-- SHORT EXERCISE 1 --
Using the discussion of PWAs versus native apps, explain why the first writer expects the best apps to be PWAs if the iOS developer and designer market declines.

Sure, theoretically, any PWA could possibly be developed as a better native app.

But in the real world people develop apps. If the iOS app developer and designer market declines, then even if theoretically a native app would be better, the best developers and designers will have little to no experience with native and so the best apps will likely be PWAs where the best developers and designers are.

Native only always win if you’re looking at the capability of the platform as the only constraint. In reality, the developer/designer market, money available to develop apps, money and resources available to maintain apps, etc are all additional constraints for real apps, and native apps have significant disadvantages in those other constraints.




> If the iOS app developer and designer market declines

That's a pretty huge "if". If the web developer market declines, then native will be better, too.

> In reality, the developer/designer market, money available to develop apps, money and resources available to maintain apps, etc are all additional constraints for real apps, and native apps have significant disadvantages in those other constraints.

In my experience, the reality is much more nuanced than that. There are plenty of mobile devs, and many will tell you that they are not slower writing two apps (iOS/Android) than writing one cross-platform one. I don't know a single mobile dev who likes a cross-platform framework better than the native experience, too.

No really, I think cross-platform seems cheaper if you are a manager (and don't really have experience with any of those frameworks) or if you are a web dev (and don't really have experience with mobile frameworks).

-- SHORT EXERCISE 2 --
In the entries starting at "At what coordinates should I click to accomplish: Mute" and ending at "Action: pyautogui.click(x=376, y=154)", change "microphone" to "camera" and give those lines back with everything else unchanged.

-- DATASET CONTENT --
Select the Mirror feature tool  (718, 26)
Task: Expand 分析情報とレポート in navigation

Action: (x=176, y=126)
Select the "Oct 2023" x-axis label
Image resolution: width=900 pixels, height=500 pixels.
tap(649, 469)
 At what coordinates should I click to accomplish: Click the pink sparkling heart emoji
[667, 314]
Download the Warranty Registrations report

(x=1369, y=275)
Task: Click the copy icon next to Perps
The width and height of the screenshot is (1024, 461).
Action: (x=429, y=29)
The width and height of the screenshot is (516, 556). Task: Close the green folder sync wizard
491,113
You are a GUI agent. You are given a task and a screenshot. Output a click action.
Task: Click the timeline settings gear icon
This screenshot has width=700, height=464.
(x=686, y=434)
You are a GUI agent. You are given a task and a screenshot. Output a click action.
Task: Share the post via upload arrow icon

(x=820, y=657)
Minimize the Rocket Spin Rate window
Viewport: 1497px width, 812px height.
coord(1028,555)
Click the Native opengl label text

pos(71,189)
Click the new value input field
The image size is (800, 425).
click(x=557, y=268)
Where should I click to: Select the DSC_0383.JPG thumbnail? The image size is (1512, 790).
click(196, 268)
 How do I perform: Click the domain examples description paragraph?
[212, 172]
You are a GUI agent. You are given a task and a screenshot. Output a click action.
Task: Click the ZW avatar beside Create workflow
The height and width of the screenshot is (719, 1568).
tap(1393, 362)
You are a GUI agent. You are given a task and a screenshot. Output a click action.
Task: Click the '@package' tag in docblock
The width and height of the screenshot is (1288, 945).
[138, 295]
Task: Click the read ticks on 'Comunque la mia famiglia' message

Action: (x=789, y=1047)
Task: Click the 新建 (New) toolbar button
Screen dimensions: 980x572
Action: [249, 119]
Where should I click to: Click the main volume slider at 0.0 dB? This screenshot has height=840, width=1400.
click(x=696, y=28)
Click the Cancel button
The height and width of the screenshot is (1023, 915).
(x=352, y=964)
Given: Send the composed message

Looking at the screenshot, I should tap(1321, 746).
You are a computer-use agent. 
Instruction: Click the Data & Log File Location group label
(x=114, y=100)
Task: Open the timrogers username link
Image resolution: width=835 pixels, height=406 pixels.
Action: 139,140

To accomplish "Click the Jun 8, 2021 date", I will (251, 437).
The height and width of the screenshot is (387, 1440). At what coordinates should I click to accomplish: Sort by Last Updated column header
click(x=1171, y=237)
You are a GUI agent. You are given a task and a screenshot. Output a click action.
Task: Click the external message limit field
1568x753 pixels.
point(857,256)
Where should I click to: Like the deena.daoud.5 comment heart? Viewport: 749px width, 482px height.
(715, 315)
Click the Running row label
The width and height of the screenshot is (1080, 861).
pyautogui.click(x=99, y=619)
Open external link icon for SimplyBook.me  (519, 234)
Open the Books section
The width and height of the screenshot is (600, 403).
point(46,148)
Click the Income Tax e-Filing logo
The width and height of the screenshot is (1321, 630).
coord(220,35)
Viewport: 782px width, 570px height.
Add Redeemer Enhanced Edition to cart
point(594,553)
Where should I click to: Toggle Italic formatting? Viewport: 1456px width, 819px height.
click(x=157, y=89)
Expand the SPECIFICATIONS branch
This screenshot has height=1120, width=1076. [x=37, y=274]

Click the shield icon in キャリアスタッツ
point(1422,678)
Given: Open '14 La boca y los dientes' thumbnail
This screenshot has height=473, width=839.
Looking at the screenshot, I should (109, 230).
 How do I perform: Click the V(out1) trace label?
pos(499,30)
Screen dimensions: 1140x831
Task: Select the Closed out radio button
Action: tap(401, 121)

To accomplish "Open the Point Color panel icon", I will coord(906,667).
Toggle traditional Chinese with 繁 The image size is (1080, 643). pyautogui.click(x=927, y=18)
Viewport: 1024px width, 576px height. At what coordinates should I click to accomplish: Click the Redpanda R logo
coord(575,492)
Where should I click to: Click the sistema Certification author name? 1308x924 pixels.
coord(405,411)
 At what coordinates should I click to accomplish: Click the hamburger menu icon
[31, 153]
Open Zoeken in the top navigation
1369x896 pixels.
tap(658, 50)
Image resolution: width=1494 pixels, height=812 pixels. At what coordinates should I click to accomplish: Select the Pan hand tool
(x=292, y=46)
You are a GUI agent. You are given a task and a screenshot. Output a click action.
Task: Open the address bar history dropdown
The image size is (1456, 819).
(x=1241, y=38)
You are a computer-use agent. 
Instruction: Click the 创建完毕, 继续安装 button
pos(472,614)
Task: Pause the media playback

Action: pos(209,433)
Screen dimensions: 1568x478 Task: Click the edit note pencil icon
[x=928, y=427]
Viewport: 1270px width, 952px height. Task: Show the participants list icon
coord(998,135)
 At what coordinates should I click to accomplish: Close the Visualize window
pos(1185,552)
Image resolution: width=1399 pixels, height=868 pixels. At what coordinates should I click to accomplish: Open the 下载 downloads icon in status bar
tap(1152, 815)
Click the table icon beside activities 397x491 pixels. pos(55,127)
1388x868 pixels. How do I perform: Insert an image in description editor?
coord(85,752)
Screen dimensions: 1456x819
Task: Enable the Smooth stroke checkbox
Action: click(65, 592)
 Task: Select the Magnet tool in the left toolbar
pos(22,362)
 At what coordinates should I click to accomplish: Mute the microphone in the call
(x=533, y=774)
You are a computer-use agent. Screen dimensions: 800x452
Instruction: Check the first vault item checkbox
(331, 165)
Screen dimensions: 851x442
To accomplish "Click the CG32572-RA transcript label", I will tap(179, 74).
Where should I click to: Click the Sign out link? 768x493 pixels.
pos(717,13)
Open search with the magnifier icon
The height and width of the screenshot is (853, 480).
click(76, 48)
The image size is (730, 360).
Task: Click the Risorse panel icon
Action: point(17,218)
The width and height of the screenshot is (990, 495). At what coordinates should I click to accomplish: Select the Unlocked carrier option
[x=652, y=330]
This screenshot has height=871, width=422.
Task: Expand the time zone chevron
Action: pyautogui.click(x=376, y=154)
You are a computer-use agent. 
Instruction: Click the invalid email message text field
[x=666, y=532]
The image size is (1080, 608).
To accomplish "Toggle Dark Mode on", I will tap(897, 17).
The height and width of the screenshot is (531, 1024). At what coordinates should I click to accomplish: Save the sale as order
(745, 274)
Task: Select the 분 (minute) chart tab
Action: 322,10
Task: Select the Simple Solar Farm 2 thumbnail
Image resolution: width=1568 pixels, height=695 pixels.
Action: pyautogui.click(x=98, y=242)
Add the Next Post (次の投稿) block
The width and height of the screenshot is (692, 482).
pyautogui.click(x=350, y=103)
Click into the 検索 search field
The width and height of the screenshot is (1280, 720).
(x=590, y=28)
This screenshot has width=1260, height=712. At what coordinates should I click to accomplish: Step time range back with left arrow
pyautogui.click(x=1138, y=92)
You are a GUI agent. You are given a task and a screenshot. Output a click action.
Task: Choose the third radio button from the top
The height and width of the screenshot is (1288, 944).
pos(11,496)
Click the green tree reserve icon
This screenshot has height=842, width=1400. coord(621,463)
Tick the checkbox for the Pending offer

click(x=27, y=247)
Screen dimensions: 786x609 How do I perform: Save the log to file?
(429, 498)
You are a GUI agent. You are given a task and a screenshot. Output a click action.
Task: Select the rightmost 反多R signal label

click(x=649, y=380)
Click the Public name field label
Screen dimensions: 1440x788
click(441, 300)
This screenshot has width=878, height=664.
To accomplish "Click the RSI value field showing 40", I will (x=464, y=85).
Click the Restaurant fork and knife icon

-- WRITTEN REPLY 1 --
If that market declines, the best developers and designers would have little to no experience with native development. Because real apps are built by people, the best apps would then likely be PWAs, made where those developers and designers are, even if a native app would in theory be better.

-- WRITTEN REPLY 2 --
 At what coordinates should I click to accomplish: Mute the camera in the call
(x=533, y=774)
You are a computer-use agent. Screen dimensions: 800x452
Instruction: Check the first vault item checkbox
(331, 165)
Screen dimensions: 851x442
To accomplish "Click the CG32572-RA transcript label", I will tap(179, 74).
Where should I click to: Click the Sign out link? 768x493 pixels.
pos(717,13)
Open search with the magnifier icon
The height and width of the screenshot is (853, 480).
click(76, 48)
The image size is (730, 360).
Task: Click the Risorse panel icon
Action: point(17,218)
The width and height of the screenshot is (990, 495). At what coordinates should I click to accomplish: Select the Unlocked carrier option
[x=652, y=330]
This screenshot has height=871, width=422.
Task: Expand the time zone chevron
Action: pyautogui.click(x=376, y=154)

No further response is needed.